| Work instructions |
Please update the records below by changing each "computer-use agent" to "desktop agent" and leaving everything else untouched.

-----

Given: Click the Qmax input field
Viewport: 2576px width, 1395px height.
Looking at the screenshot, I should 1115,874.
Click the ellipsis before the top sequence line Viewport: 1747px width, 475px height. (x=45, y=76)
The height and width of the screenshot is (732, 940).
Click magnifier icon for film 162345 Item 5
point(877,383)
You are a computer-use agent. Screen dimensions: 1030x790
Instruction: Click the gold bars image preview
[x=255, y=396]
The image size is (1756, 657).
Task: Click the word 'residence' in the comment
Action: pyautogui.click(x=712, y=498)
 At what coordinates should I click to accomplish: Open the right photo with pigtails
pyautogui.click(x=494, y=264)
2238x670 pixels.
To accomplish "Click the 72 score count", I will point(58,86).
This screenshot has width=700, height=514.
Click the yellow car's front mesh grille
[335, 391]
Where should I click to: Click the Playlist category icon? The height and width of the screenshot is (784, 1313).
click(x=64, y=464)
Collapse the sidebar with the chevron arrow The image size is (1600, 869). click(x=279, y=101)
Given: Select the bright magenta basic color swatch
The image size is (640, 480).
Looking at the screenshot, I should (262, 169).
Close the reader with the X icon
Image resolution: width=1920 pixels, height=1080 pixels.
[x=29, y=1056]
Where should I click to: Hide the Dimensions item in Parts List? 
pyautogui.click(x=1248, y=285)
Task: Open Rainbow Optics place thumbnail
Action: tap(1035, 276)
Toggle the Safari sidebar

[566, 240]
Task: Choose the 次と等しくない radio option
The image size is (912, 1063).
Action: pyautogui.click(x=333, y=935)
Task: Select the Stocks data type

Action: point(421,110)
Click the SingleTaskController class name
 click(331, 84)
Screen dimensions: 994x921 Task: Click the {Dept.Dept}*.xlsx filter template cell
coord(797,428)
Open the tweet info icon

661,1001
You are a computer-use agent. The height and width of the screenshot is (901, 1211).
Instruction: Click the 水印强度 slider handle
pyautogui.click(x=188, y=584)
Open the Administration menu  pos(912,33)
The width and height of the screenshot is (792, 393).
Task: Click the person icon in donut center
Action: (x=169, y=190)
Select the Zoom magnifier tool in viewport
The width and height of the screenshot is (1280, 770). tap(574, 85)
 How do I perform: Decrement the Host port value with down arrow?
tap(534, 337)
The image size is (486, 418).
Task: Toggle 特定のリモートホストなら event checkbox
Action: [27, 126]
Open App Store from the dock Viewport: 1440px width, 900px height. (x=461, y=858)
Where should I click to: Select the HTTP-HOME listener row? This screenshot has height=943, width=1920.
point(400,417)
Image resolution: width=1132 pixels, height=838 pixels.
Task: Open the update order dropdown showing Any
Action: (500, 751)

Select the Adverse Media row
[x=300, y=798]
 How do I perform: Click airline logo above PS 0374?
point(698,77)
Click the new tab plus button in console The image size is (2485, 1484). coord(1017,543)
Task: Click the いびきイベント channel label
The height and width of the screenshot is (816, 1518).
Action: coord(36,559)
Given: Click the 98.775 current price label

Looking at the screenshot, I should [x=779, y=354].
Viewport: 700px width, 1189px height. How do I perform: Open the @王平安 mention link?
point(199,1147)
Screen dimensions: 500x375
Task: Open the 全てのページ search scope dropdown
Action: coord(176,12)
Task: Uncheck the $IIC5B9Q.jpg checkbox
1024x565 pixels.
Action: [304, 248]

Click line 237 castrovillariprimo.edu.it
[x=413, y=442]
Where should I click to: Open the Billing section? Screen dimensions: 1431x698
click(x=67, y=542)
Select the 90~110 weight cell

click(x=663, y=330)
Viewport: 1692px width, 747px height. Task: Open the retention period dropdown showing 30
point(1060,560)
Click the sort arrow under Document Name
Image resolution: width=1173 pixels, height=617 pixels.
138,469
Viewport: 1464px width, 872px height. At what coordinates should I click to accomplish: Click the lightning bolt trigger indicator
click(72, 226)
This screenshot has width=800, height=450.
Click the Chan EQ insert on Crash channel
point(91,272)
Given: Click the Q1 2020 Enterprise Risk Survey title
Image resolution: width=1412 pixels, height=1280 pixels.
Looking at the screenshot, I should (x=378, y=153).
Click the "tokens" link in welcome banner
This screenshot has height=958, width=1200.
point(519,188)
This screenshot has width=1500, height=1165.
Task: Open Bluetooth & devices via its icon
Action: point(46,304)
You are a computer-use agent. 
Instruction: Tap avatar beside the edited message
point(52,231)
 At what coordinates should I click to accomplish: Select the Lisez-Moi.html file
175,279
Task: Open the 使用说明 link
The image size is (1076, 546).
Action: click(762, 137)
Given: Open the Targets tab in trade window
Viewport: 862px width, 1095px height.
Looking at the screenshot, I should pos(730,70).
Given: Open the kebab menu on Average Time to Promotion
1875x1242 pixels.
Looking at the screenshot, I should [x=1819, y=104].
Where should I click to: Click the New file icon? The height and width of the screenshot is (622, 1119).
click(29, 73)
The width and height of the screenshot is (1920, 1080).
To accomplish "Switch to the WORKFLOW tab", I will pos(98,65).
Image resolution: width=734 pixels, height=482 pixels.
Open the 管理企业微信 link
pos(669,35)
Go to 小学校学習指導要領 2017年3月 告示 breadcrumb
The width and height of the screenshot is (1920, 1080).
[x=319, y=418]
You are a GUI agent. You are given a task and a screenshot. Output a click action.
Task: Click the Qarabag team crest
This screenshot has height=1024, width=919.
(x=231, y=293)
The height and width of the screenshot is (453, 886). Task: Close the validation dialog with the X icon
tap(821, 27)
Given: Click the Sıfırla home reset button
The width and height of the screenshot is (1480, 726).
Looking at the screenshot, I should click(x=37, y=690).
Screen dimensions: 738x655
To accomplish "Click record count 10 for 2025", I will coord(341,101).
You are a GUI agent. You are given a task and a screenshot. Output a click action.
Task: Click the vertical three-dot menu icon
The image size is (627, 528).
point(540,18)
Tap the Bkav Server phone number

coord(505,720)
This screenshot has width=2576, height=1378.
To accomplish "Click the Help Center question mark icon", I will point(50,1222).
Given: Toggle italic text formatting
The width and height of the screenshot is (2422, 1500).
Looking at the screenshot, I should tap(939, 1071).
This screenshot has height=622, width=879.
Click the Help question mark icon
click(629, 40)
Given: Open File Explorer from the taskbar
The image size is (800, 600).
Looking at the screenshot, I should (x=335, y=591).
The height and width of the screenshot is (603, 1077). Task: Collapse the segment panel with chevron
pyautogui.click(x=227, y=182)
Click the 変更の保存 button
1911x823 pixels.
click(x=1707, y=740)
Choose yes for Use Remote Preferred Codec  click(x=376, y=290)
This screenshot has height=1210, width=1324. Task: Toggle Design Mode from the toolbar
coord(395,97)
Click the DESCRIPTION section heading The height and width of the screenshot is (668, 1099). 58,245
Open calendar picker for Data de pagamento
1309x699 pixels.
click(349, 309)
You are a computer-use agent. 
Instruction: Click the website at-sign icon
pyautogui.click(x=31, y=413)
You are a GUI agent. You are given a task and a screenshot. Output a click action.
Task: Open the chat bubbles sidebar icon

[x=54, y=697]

-----

| Solution for this exercise |
Given: Click the Qmax input field
Viewport: 2576px width, 1395px height.
Looking at the screenshot, I should 1115,874.
Click the ellipsis before the top sequence line Viewport: 1747px width, 475px height. (x=45, y=76)
The height and width of the screenshot is (732, 940).
Click magnifier icon for film 162345 Item 5
point(877,383)
You are a desktop agent. Screen dimensions: 1030x790
Instruction: Click the gold bars image preview
[x=255, y=396]
The image size is (1756, 657).
Task: Click the word 'residence' in the comment
Action: pyautogui.click(x=712, y=498)
 At what coordinates should I click to accomplish: Open the right photo with pigtails
pyautogui.click(x=494, y=264)
2238x670 pixels.
To accomplish "Click the 72 score count", I will point(58,86).
This screenshot has width=700, height=514.
Click the yellow car's front mesh grille
[335, 391]
Where should I click to: Click the Playlist category icon? The height and width of the screenshot is (784, 1313).
click(x=64, y=464)
Collapse the sidebar with the chevron arrow The image size is (1600, 869). click(x=279, y=101)
Given: Select the bright magenta basic color swatch
The image size is (640, 480).
Looking at the screenshot, I should (262, 169).
Close the reader with the X icon
Image resolution: width=1920 pixels, height=1080 pixels.
[x=29, y=1056]
Where should I click to: Hide the Dimensions item in Parts List? 
pyautogui.click(x=1248, y=285)
Task: Open Rainbow Optics place thumbnail
Action: tap(1035, 276)
Toggle the Safari sidebar

[566, 240]
Task: Choose the 次と等しくない radio option
The image size is (912, 1063).
Action: pyautogui.click(x=333, y=935)
Task: Select the Stocks data type

Action: point(421,110)
Click the SingleTaskController class name
 click(331, 84)
Screen dimensions: 994x921 Task: Click the {Dept.Dept}*.xlsx filter template cell
coord(797,428)
Open the tweet info icon

661,1001
You are a desktop agent. The height and width of the screenshot is (901, 1211).
Instruction: Click the 水印强度 slider handle
pyautogui.click(x=188, y=584)
Open the Administration menu  pos(912,33)
The width and height of the screenshot is (792, 393).
Task: Click the person icon in donut center
Action: (x=169, y=190)
Select the Zoom magnifier tool in viewport
The width and height of the screenshot is (1280, 770). tap(574, 85)
 How do I perform: Decrement the Host port value with down arrow?
tap(534, 337)
The image size is (486, 418).
Task: Toggle 特定のリモートホストなら event checkbox
Action: [27, 126]
Open App Store from the dock Viewport: 1440px width, 900px height. (x=461, y=858)
Where should I click to: Select the HTTP-HOME listener row? This screenshot has height=943, width=1920.
point(400,417)
Image resolution: width=1132 pixels, height=838 pixels.
Task: Open the update order dropdown showing Any
Action: (500, 751)

Select the Adverse Media row
[x=300, y=798]
 How do I perform: Click airline logo above PS 0374?
point(698,77)
Click the new tab plus button in console The image size is (2485, 1484). coord(1017,543)
Task: Click the いびきイベント channel label
The height and width of the screenshot is (816, 1518).
Action: coord(36,559)
Given: Click the 98.775 current price label

Looking at the screenshot, I should [x=779, y=354].
Viewport: 700px width, 1189px height. How do I perform: Open the @王平安 mention link?
point(199,1147)
Screen dimensions: 500x375
Task: Open the 全てのページ search scope dropdown
Action: coord(176,12)
Task: Uncheck the $IIC5B9Q.jpg checkbox
1024x565 pixels.
Action: [304, 248]

Click line 237 castrovillariprimo.edu.it
[x=413, y=442]
Where should I click to: Open the Billing section? Screen dimensions: 1431x698
click(x=67, y=542)
Select the 90~110 weight cell

click(x=663, y=330)
Viewport: 1692px width, 747px height. Task: Open the retention period dropdown showing 30
point(1060,560)
Click the sort arrow under Document Name
Image resolution: width=1173 pixels, height=617 pixels.
138,469
Viewport: 1464px width, 872px height. At what coordinates should I click to accomplish: Click the lightning bolt trigger indicator
click(72, 226)
This screenshot has width=800, height=450.
Click the Chan EQ insert on Crash channel
point(91,272)
Given: Click the Q1 2020 Enterprise Risk Survey title
Image resolution: width=1412 pixels, height=1280 pixels.
Looking at the screenshot, I should (x=378, y=153).
Click the "tokens" link in welcome banner
This screenshot has height=958, width=1200.
point(519,188)
This screenshot has width=1500, height=1165.
Task: Open Bluetooth & devices via its icon
Action: point(46,304)
You are a desktop agent. 
Instruction: Tap avatar beside the edited message
point(52,231)
 At what coordinates should I click to accomplish: Select the Lisez-Moi.html file
175,279
Task: Open the 使用说明 link
The image size is (1076, 546).
Action: click(762, 137)
Given: Open the Targets tab in trade window
Viewport: 862px width, 1095px height.
Looking at the screenshot, I should pos(730,70).
Given: Open the kebab menu on Average Time to Promotion
1875x1242 pixels.
Looking at the screenshot, I should [x=1819, y=104].
Where should I click to: Click the New file icon? The height and width of the screenshot is (622, 1119).
click(29, 73)
The width and height of the screenshot is (1920, 1080).
To accomplish "Switch to the WORKFLOW tab", I will pos(98,65).
Image resolution: width=734 pixels, height=482 pixels.
Open the 管理企业微信 link
pos(669,35)
Go to 小学校学習指導要領 2017年3月 告示 breadcrumb
The width and height of the screenshot is (1920, 1080).
[x=319, y=418]
You are a GUI agent. You are given a task and a screenshot. Output a click action.
Task: Click the Qarabag team crest
This screenshot has height=1024, width=919.
(x=231, y=293)
The height and width of the screenshot is (453, 886). Task: Close the validation dialog with the X icon
tap(821, 27)
Given: Click the Sıfırla home reset button
The width and height of the screenshot is (1480, 726).
Looking at the screenshot, I should click(x=37, y=690).
Screen dimensions: 738x655
To accomplish "Click record count 10 for 2025", I will coord(341,101).
You are a GUI agent. You are given a task and a screenshot. Output a click action.
Task: Click the vertical three-dot menu icon
The image size is (627, 528).
point(540,18)
Tap the Bkav Server phone number

coord(505,720)
This screenshot has width=2576, height=1378.
To accomplish "Click the Help Center question mark icon", I will point(50,1222).
Given: Toggle italic text formatting
The width and height of the screenshot is (2422, 1500).
Looking at the screenshot, I should tap(939, 1071).
This screenshot has height=622, width=879.
Click the Help question mark icon
click(629, 40)
Given: Open File Explorer from the taskbar
The image size is (800, 600).
Looking at the screenshot, I should (x=335, y=591).
The height and width of the screenshot is (603, 1077). Task: Collapse the segment panel with chevron
pyautogui.click(x=227, y=182)
Click the 変更の保存 button
1911x823 pixels.
click(x=1707, y=740)
Choose yes for Use Remote Preferred Codec  click(x=376, y=290)
This screenshot has height=1210, width=1324. Task: Toggle Design Mode from the toolbar
coord(395,97)
Click the DESCRIPTION section heading The height and width of the screenshot is (668, 1099). 58,245
Open calendar picker for Data de pagamento
1309x699 pixels.
click(349, 309)
You are a desktop agent. 
Instruction: Click the website at-sign icon
pyautogui.click(x=31, y=413)
You are a GUI agent. You are given a task and a screenshot. Output a click action.
Task: Open the chat bubbles sidebar icon

[x=54, y=697]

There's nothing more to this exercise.